Nigeria is already Africa’s largest economy and biggest oil producer, as well as being the most populous nation on the continent. The country has enjoyed strong economic growth in the past few years. According to government figures, Nigeria achieved an average annual growth rate of 7% from 2007 to 2013. In 2014 it became the largest economy in Africa, displacing South Africa to second position, after rebasing its gross domestic product according to 2010 production patterns, which increased the number of industries measured from 33 to 46.

“Although growth has been strong, it has generally been jobless growth,” remarks Pat Utomi, a professor of political economy at the Lagos Business School, Pan-Atlantic University. The lack of sustainable economic growth has been attributed to Nigeria’s dependence on oil. The fall in global oil prices, a process which began in the middle of last year, led to a 53% decline in government revenues in the first quarter of 2015. This placed enormous pressure on the naira, as foreign reserves fell 13.5% to  $29.8 billion at the end of March following efforts by the central bank to defend the currency.

According to government figures, the fall in oil revenues caused the rate of growth to fall to 4% in the first quarter of this year, down from approximately 6% in the last quarter of 2014. “Nigeria is an oil economy, whose fortune is more closely related to oil prices than anything else,’’ says Jan Dehn, head of research at Ashmore Investment Management in London. “Only when the government learns to insulate the economy from the boom-bust cycle of oil prices will an environment emerge where the talents and abilities of Nigerians can be fully realized.’’
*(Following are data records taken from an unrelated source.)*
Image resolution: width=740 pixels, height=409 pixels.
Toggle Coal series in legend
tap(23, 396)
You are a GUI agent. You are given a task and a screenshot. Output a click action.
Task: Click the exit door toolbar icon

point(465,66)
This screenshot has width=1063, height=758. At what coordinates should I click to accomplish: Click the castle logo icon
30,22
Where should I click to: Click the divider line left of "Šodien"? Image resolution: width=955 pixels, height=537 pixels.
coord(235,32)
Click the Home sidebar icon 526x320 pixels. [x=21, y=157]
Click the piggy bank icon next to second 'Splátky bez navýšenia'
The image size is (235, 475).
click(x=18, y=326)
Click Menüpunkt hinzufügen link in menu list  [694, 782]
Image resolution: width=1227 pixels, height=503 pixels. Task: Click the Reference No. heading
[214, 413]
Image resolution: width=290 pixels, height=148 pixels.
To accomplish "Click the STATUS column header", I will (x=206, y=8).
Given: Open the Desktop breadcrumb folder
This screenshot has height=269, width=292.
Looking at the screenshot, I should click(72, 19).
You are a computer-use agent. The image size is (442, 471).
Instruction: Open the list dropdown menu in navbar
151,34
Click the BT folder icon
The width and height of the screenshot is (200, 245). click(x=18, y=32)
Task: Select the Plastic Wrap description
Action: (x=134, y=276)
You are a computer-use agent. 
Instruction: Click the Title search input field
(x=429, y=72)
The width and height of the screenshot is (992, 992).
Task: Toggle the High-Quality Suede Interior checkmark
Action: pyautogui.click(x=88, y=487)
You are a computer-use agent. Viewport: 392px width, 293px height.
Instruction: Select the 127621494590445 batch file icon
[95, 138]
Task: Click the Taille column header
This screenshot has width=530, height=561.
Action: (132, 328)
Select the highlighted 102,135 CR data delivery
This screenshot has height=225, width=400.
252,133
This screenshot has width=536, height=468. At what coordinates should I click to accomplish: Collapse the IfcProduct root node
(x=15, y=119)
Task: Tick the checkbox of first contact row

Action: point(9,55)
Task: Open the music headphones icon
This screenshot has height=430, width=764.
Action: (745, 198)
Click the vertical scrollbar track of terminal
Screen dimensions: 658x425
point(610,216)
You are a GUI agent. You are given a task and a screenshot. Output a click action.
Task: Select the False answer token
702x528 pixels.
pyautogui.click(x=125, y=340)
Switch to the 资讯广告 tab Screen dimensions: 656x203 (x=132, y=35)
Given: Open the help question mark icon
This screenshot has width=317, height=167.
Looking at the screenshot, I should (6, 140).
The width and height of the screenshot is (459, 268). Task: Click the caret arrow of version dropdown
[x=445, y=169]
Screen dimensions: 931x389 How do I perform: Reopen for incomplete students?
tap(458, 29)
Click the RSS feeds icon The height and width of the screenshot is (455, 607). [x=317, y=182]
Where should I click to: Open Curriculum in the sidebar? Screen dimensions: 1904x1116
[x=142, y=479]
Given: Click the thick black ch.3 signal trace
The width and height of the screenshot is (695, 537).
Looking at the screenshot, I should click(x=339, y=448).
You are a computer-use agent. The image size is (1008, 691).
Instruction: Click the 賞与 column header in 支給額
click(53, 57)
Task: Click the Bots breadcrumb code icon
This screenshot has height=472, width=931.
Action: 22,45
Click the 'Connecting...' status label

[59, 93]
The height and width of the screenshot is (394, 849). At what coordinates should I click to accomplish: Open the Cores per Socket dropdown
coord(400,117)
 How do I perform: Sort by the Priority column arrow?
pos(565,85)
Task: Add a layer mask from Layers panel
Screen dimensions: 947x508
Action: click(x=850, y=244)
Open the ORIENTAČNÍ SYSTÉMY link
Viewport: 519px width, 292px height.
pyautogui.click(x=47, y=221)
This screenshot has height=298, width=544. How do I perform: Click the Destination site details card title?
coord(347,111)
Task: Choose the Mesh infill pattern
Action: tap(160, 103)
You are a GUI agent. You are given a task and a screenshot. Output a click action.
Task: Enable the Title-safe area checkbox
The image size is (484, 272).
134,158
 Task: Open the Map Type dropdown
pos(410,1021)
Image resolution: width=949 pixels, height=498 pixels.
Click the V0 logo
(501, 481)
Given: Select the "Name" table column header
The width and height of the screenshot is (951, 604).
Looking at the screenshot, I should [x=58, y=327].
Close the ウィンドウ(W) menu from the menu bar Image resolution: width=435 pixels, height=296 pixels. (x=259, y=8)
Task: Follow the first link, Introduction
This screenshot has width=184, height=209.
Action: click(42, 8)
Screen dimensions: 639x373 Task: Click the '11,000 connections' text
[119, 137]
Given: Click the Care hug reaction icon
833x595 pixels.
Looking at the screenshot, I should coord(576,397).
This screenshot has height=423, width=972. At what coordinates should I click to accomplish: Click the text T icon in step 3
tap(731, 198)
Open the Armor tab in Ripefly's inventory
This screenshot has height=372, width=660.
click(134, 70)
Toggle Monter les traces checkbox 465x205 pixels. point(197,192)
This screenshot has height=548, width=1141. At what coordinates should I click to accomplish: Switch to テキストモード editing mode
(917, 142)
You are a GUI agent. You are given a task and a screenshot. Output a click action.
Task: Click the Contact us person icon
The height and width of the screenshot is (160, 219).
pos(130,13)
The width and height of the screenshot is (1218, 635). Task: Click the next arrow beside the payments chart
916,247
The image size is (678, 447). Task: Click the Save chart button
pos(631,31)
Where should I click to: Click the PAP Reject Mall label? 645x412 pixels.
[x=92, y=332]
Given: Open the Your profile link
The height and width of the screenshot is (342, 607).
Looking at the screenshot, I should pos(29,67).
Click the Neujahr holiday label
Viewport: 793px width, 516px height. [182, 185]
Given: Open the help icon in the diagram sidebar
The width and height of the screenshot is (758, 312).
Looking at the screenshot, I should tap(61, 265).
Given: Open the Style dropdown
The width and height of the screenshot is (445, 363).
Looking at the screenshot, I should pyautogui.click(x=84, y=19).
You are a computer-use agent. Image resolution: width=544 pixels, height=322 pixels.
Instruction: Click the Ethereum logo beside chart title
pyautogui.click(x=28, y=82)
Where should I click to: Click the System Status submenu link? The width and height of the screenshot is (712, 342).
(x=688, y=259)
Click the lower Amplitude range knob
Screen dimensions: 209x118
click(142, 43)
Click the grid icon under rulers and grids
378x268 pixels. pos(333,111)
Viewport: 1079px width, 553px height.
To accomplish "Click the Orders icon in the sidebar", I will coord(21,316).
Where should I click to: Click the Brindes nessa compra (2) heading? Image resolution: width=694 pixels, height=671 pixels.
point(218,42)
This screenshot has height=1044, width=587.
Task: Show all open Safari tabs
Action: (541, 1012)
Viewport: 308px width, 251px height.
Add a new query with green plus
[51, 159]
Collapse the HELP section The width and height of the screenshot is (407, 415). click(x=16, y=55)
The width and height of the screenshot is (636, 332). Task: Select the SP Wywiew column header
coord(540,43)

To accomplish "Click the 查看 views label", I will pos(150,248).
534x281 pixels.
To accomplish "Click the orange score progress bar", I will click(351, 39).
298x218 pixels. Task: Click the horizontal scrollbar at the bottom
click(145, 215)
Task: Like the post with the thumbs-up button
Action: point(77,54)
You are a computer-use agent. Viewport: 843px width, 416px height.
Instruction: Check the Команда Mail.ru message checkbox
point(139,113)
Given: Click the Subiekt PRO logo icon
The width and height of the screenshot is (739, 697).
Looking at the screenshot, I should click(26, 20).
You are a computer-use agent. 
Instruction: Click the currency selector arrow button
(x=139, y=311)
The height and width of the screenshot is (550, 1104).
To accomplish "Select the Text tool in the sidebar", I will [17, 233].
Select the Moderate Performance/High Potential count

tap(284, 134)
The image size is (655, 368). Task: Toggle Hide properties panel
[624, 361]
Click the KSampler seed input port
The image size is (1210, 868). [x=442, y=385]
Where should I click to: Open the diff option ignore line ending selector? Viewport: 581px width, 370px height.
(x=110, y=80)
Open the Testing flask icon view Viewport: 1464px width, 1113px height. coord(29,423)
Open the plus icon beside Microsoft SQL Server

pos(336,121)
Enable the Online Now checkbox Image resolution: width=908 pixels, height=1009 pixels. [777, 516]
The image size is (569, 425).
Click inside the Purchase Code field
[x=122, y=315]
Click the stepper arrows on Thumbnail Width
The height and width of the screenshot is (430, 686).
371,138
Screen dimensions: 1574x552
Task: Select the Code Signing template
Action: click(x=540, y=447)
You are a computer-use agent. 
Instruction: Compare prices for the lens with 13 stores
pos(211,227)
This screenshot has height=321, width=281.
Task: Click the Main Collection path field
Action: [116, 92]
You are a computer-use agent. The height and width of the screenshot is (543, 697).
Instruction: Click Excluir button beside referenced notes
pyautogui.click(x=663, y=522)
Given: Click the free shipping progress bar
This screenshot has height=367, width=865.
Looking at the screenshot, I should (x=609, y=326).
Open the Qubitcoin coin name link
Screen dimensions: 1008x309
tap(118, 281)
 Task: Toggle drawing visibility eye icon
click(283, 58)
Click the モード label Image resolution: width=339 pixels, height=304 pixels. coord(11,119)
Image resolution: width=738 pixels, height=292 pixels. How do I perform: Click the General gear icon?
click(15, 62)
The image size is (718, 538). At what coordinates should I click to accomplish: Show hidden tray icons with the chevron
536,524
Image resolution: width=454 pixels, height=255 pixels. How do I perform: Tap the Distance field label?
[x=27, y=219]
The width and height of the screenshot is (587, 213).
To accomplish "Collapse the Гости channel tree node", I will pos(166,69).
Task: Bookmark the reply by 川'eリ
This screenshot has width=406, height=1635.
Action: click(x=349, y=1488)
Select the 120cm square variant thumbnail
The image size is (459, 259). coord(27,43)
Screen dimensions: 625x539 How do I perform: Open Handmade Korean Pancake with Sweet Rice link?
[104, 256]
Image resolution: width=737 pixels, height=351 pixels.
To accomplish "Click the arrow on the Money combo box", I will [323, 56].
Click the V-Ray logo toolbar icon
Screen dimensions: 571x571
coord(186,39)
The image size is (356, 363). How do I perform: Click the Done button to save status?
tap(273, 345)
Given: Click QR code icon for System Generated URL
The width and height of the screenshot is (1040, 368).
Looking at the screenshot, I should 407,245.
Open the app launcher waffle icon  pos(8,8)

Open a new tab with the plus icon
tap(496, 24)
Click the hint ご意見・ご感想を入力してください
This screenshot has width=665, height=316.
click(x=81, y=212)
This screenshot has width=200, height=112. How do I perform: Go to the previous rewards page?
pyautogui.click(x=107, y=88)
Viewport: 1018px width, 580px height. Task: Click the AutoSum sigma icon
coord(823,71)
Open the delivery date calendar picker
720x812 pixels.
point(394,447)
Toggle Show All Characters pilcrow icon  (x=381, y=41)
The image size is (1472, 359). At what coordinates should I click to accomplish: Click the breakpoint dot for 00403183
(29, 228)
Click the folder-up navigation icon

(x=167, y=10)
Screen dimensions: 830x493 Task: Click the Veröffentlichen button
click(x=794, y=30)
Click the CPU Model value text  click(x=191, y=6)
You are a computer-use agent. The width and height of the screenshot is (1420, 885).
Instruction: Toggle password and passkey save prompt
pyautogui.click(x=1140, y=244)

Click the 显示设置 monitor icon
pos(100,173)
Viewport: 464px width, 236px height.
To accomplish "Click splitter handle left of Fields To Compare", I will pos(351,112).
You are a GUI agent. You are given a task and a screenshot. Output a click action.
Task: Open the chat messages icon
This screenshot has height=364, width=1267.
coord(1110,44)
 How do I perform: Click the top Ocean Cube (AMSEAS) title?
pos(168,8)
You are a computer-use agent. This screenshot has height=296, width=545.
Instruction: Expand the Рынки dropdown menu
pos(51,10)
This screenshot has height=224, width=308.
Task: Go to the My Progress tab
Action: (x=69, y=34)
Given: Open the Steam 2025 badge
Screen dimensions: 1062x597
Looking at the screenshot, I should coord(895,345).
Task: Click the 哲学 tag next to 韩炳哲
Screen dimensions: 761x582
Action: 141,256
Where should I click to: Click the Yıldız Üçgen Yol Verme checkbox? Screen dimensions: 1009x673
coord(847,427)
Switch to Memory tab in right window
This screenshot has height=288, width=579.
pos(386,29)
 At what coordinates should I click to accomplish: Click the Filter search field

Dehn says Buhari’s priority should be to reestablish macroeconomic equilibrium and to put in place a new system of managing Nigeria’s oil wealth for the good of all rather than a few. Part of that challenge, he adds, includes ensuring that Nigeria is not dropped from the J.P. Morgan Government Bond Index‒Emerging Markets. Inclusion in the index is a sign of a country’s acceptance to international investors, which should make it easier to attract foreign investment. However, J.P. Morgan is worried about foreign currency restrictions instituted by the Nigerian central bank that limit the amount of foreign currencies that investors can access to exit the local market, which could affect the liquidity of naira sovereign bonds. J.P. Morgan has until the end of this year to decide whether to retain or remove Nigeria from its emerging markets bond index.

Utomi says ensuring a macroeconomic balance will require stringent measures, including plugging the leakages in state revenue and strengthening the power of the economy to attract foreign direct investment. FDI into the country declined 40% in the first quarter on the back of uncertainties about March’s  general election outcome, says Abiola Rasaq, Lagos-based head of investor relations at United Bank for Africa. With the historic transition to power of Buhari, after incumbent Jonathan Goodluck became the first president in Nigerian history to lose an election, Rasaq believes that the democratic process in Nigeria is now stronger than ever. That should set the stage for the economy to flourish.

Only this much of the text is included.